It's only been 89 years, but it seems like such a long time ago. Does anyone know the Latin phrase for "Without bumper stickers"? 

© Matthew Rafat (2018)

Bonus: "I am not educated, but I am sincere, and my sincerity is my credentials." -- Malcolm X 

Wednesday, October 13, 2010

Leon Panetta Speaks at SCU

Leon Panetta, Director of the CIA, spoke at Santa Clara University last week (October 8, 2010). He was entertaining and clearly proud of his Italian heritage. In one of his best moments of the night, he told a story about the necessity of fighting for your beliefs:

A priest and a rabbi want to learn more about each other's beliefs, so they attend a boxing match. One of the boxers goes to the corner and makes the sign of the cross. The rabbi sees this and asks the priest, “What does that mean?” The priest responds, “Not a damn thing, if he can’t fight.” (It’s much funnier when spoken.)

Overall, Panetta said all the right things. He is against “enhanced interrogation techniquesaka torture (he said the CIA uses the Army Field Manual on interrogations). He thinks the media is doing Americans a disservice through its soundbite-style reporting (and even took a jab at Fox news, saying that the media panders to the lowest common denominator because they don’t want to be “outfoxed.”) In any case, here are the highlights of Panetta's speech as I saw them:

In D.C., “gridlock is the order of the day.”

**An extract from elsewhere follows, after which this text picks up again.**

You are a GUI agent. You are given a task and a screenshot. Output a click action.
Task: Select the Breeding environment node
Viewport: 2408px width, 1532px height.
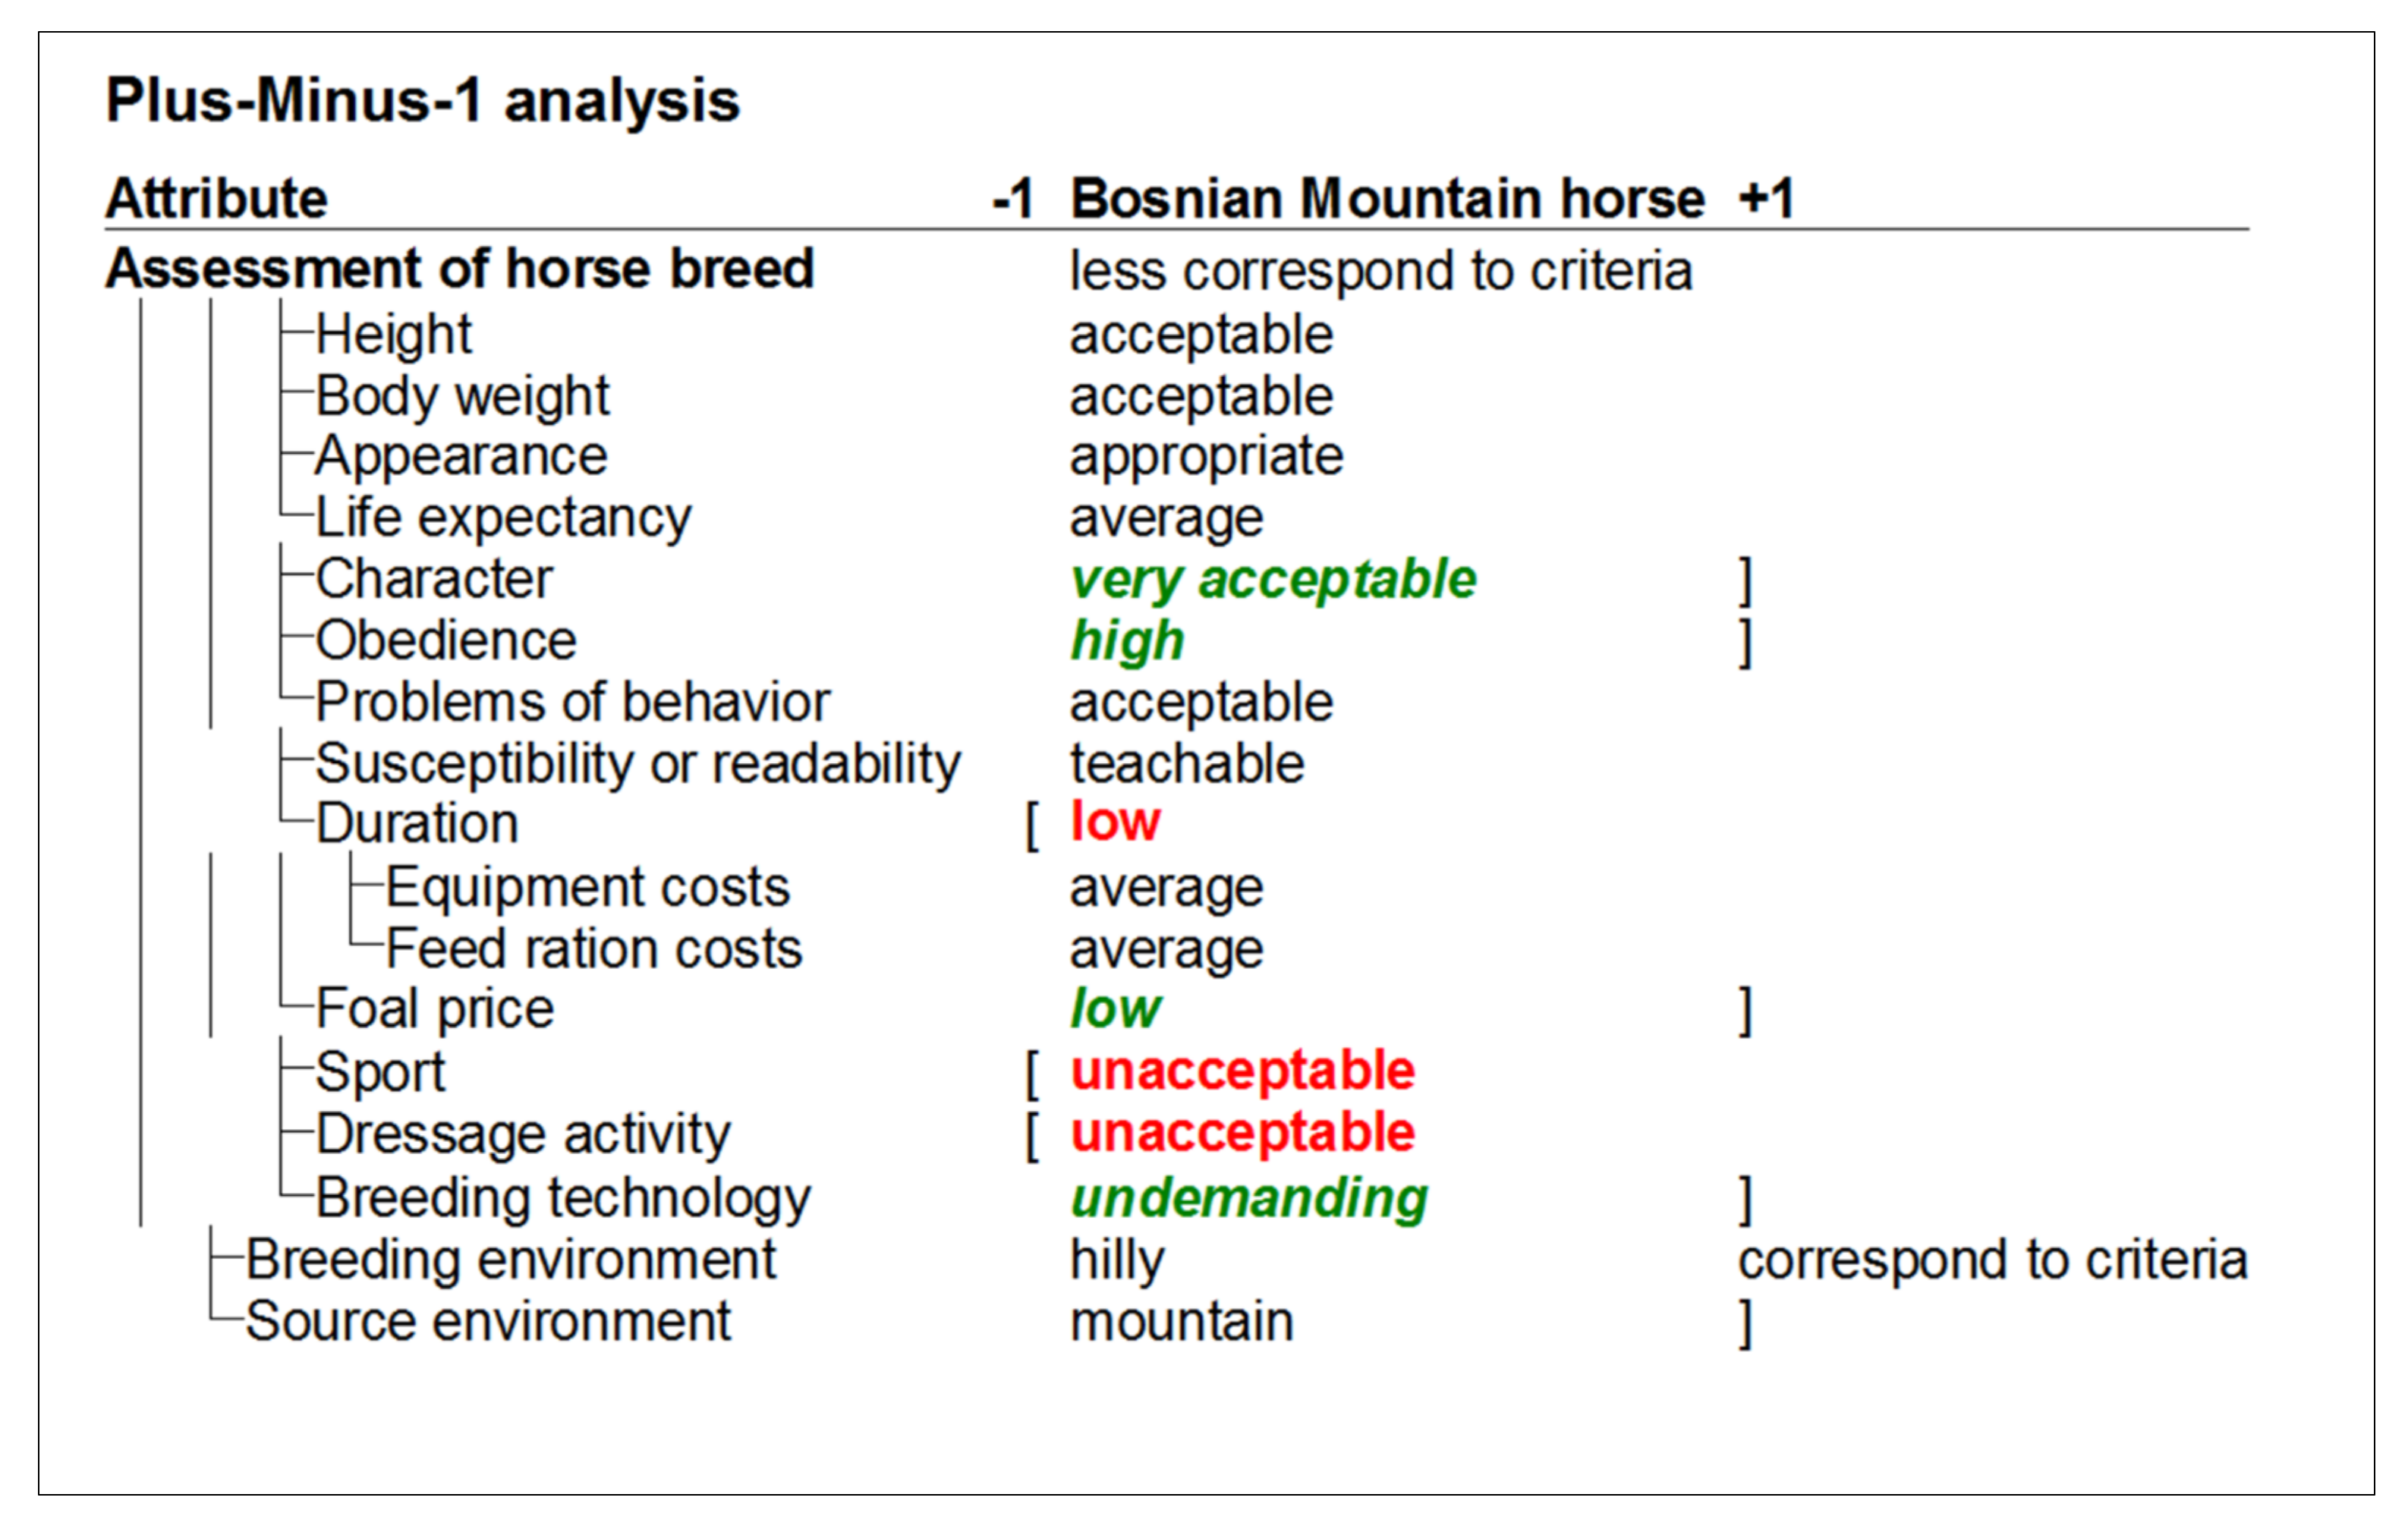[511, 1260]
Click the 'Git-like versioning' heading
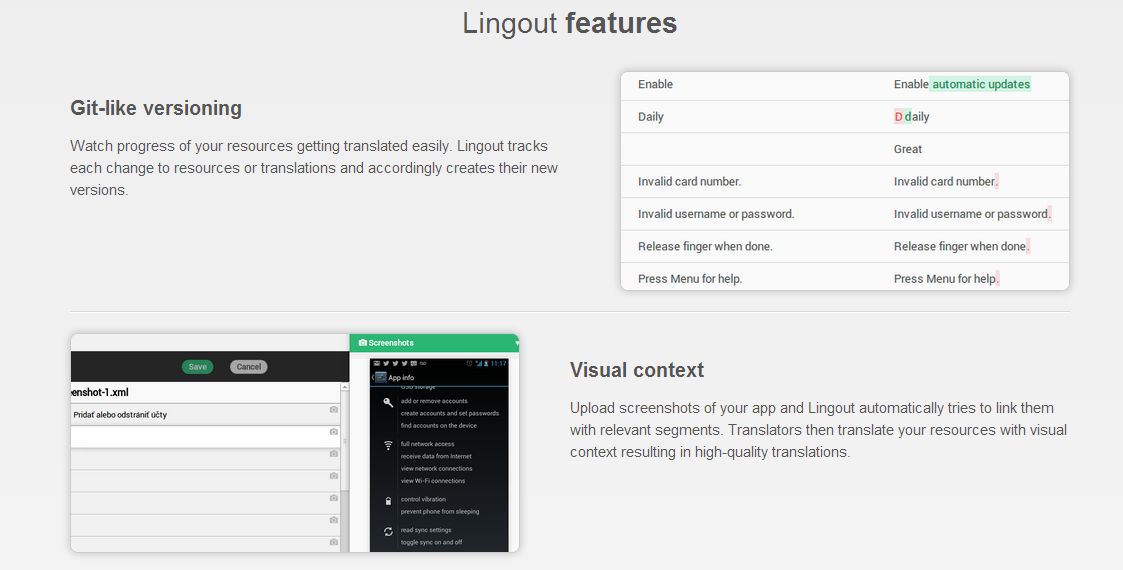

Panetta singled out Yemen, Somalia, Afghanistan, Iraq, and Pakistan as hotbeds of terrorism. He said that Pakistan had nuclear weapons and Al-Qaeda leaders.

He said India was an emerging power but will have to deal with its poverty problem [which may limit its ascendancy].

He said, “My job is to tell the truth,” whether they [the White House and Congress] like to hear it or not.

The CIA has four basic missions: counter-terrorism (CT); counter-proliferation; cyber-security; and minimizing the risk of surprise.

One interesting quote: “We are conducting a war within Pakistan.”

“Security and stability are our top priorities.”

On nuclear proliferation, “all we need is a nuclear arms race in the Middle East,” he said with an exasperated tone.

He singled out North Korea as an active proliferator that shares nuclear technology with other countries. He also mentioned Iran's nuclear program, but didn't provide much detail other than mentioning it as a potential catalyst for a nuclear arms race.

On cyber-security, Panetta singled out China and Russia as potential threats. He said the “next Pearl Harbor could be a cyberattack” that shuts down our power grid or financial system. He said we experience hundreds of thousands of cyberattacks each year.

Panetta also went on several tangents, mentioning the Mexican drug cartels, which have killed 15,000 people, and the rising power of Brazil and India.

He told us that “we do not have to choose between law and security,” but “at the same time, we cannot be free unless we are secure.”

Panetta said the CIA’s budget has “tripled” since 9/11, which was cause for concern. He said such growth and unchecked expenditures “frankly scared the hell out of” him. (Prior to becoming Director, Panetta spent years on the House Budget Committee trying to balance the federal budget.)

Panetta has reduced the CIA’s reliance on outside contractors (I believe he said the CIA has reduced its reliance on contractors by around "20%," but I couldn't quite make out the specific context, and I'm sure there are many different kinds of contractors, so the 20% number may not be very helpful to anyone).

Panetta has made knowledge of a foreign language a requirement to advance within the CIA. His goal is to “be diverse,” and he wants to increase the CIA’s overall diversity from 23% overall to 30%.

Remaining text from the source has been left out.